Awarded $1.25 Million to Support STEAM Education for Delta Students
Tameka Bailey (center) talking with students in the lab.
The Science Education Partnership Award program awarded the U of A $1.25 million to support STEAM education (science, technology, engineering, arts and math) for underrepresented students.
The five-year grant will be used to showcase and promote opportunities for both students and teachers to engage in the STEAM field. Her Tameka Bailey, an assistant professor of biological sciences, is the grant’s project director. This is the first time the university has received a grant from a science education partnership sponsored by the National Institute of General Medical Sciences, part of the National Institutes of Health.
People of color are often underrepresented in STEAM education and careers due to gender, socioeconomic and cultural factors. Early access and success in STEAM classes is often a predictor of whether a student will pursue a STEAM major and eventual career. Letting go is important in cultivating a lifelong pursuit.
A key component of the grant is the one-week STEAM summer program at U of A. The program targets her sixth graders at Reed Elementary School in Dumas, who are mostly rural, low-resource, and African-American.
This program has three main goals:
- To improve STEAM perception, academic performance and effectiveness, future orientation, graduation rate, and college admissions among 400 Dumas Year 6 students.
- Improving the performance and effectiveness of STEAM teaching for Dumas STEAM teachers.
- For STEAM Summer Program participants and their families, you can save money on tuition by providing a $50 seed deposit into the AR Gift Fund for 400 Students.
“For me, an underrepresented minority in STEM fields, it is very important to change the demographic, the representation in those fields,” Bailey said. “My home in Fayetteville and Gould and Dumas’ hometown, he wants to bring the two communities together. Growing up, opportunity was everything. If I hadn’t, I wouldn’t have become a researcher.”
She added that research shows that students around fifth grade decide what they do with their lives. is higher. “And introducing them to the University of Arkansas makes them more likely to attend the University of Arkansas. So we want to put the university at the top of their radar.”
This grant is a major step forward in the university’s diversity, equity and inclusion efforts. Yvette Murphy-Irby, Vice President for Diversity, Equity and Inclusion, noted that the grant reflects the university’s community-based commitment, saying, “Our land grants, academic and Fully aligned with our research mission and focus on STEAM education and post-secondary preparation, we support educational success and help underserved communities across the state who are in great need of support. It’s targeted.”
She added: Bailey comes from a community, it was her vision that started her camp, and she collaborates with others on campus to extend her efforts in this meaningful, innovative and difference-making way. It was her desire to spread. ”

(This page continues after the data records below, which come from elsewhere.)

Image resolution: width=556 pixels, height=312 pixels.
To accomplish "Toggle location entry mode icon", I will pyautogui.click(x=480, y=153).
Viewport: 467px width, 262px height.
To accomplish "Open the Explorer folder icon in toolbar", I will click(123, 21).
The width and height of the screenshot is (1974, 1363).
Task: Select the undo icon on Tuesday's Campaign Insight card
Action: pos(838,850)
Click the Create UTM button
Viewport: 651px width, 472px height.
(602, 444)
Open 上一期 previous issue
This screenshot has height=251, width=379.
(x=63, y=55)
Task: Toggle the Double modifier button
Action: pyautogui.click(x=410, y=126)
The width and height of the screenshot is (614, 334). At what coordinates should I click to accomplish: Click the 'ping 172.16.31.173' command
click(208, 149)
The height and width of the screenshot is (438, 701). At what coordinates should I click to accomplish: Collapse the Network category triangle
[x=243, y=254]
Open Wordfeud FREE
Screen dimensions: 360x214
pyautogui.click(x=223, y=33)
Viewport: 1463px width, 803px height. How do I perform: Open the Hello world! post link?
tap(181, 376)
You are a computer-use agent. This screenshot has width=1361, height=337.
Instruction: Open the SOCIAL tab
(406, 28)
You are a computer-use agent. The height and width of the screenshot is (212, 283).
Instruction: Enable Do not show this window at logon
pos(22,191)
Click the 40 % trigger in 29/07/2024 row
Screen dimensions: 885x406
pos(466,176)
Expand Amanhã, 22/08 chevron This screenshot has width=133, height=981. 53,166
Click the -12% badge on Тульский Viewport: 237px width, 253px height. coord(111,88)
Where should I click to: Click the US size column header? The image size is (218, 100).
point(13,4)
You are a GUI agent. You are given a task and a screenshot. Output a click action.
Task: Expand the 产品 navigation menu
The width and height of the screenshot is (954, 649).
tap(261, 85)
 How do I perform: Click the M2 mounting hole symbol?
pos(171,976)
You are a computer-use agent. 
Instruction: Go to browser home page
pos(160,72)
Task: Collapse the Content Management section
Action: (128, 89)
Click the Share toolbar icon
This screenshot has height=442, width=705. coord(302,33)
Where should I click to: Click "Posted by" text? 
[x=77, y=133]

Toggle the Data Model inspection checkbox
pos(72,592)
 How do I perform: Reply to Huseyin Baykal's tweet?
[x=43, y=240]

Key collaborators in shaping the curriculum and grant proposals also included Marcia Chove, Research Director of the Office for Diversity and Inclusion. Douglas Rhoads, University Professor of Biological Sciences. and Michael Daughtery, a prominent professor of STEM education.
According to its website, the Science Education Partnership Award “funds innovative science, technology, engineering, mathematics, and non-formal science education projects for pre-kindergarten through grade 12. SEPA projects are medical and clinical researchers, teachers, schools, museums, science centers, media professionals and other educational institutions.”
About the University of Arkansas: As Arkansas’ flagship institution, U of A offers an internationally competitive education with over 200 academic programs. Founded in 1871, the U of A contributes his $2.2 billion to the Arkansas economy through teaching new knowledge and skills, developing entrepreneurship and employment, discovering through research and creativity, and providing specialized training. contributed more than The Carnegie Foundation classifies U of A as one of the few US universities with the highest level of research activity. US News & World Report Ranks U of A among the nation’s top public universities. See how the U of A is working to build a better world in Arkansas Research News.